Canonical definition
Accounting for the conditions that determine whether the organization can function.
Structural accounting gives persistent nonfinancial assets and liabilities a governed record before their consequences appear as cost, delay, turnover, failure, or public exposure.
A condition does not become real only after finance can see its consequences.
Definition
Evidence-backed recognition inside an independent value domain.
In Integrated Value Architecture, structural accounting is the governed recognition of persistent organizational conditions that materially affect operational reliability, capacity, learning and innovation, or externalities and equity. A recognized condition becomes a structural asset or liability inside the ledger where it exists.

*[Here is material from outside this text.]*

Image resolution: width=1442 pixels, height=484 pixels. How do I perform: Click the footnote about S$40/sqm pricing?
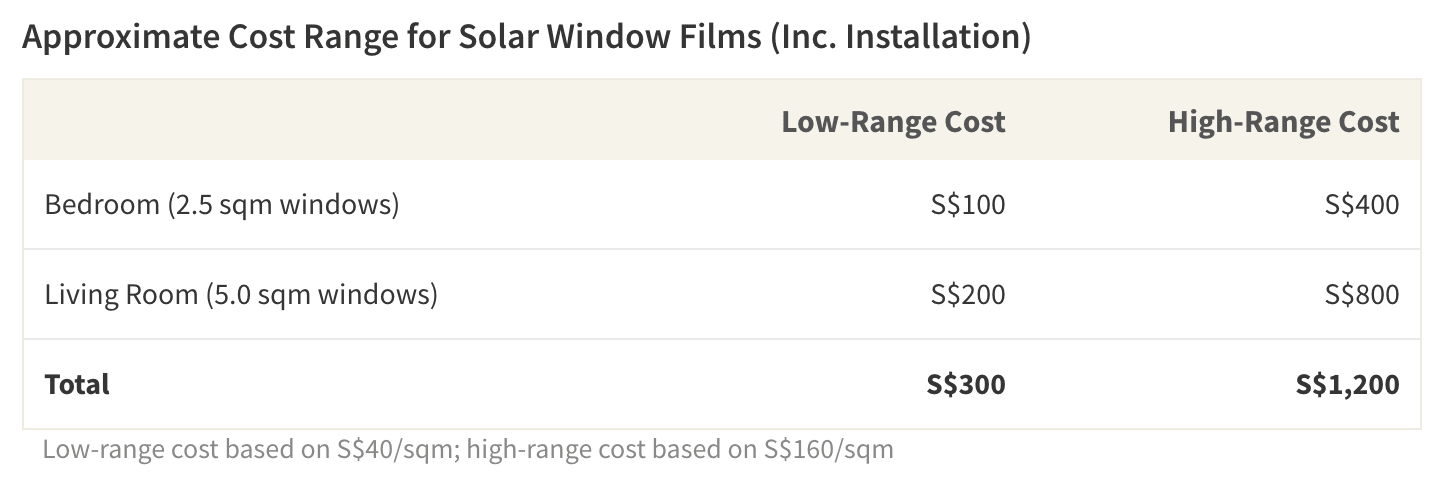468,449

The Financial Ledger remains governed by dollars and the applicable financial framework. Structural accounting does not replace GAAP, GASB, management accounting, operational measurement, or professional judgment. It creates durable standing for conditions those systems do not naturally carry as authoritative positions.
Recognition discipline
The record begins with evidence, persistence, materiality, impact, and verification.
- 01
Document the condition
Identify evidence that another qualified reviewer can locate, inspect, and challenge.
- 02
Test persistence and materiality
Separate a momentary fluctuation from a recurring or durable condition significant enough to govern.
- 03
Assign the native ledger
Recognize the position where the value or liability actually exists instead of translating it into the dominant domain.
- 04
Record cross-ledger effects
When the same event changes several domains, record each consequence independently without conversion or netting.
- 05
Maintain the event history
Keep ownership, evidence, valuation, review dates, and changes in the authoritative ledger register.
Category boundary
Structural accounting is not another consolidated scorecard.

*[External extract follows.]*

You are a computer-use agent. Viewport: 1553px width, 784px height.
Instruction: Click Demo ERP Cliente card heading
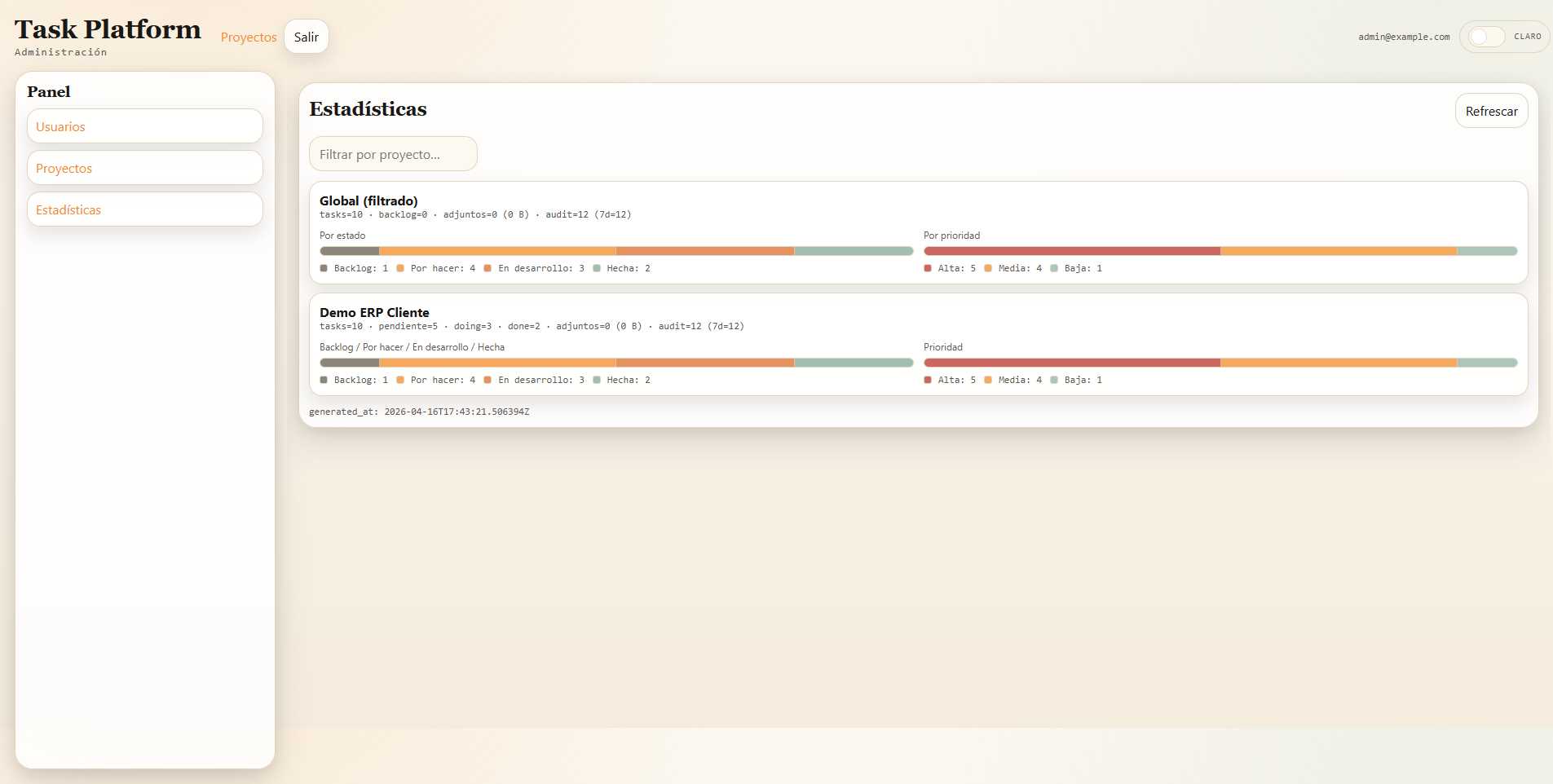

| Question | Conventional financial record | IVA structural accounting |
|---|---|---|
| Primary object | Transactions, balances, assets, liabilities, revenue, cost, and financial obligations | Persistent nonfinancial conditions affecting operational, capacity, learning, or external value |
| Native unit | Currency under the applicable accounting framework | Domain-bound, nonconvertible Structural Value Units |
| Recognition | Financial recognition and measurement rules | Documentation, persistence, materiality, cross-functional impact, and verifiability |
| Consolidation | Financial balances may be consolidated under the governing framework | No ledger converts, nets, offsets, subordinates, or redefines another |
| Decision use | Financial position, performance, stewardship, and reporting | Whole-system visibility before a structural condition becomes a financial consequence |
Human-AI governance
AI can surface the pattern. People still govern its standing and consequence.
Machine systems can connect documents, operating traces, drafts, decisions, contradictions, and informal knowledge at a scale no individual can hold. Structural accounting supplies the human governance layer: which condition is supported, which ledger owns it, what weight it receives, who may act, and how the decision remains reviewable.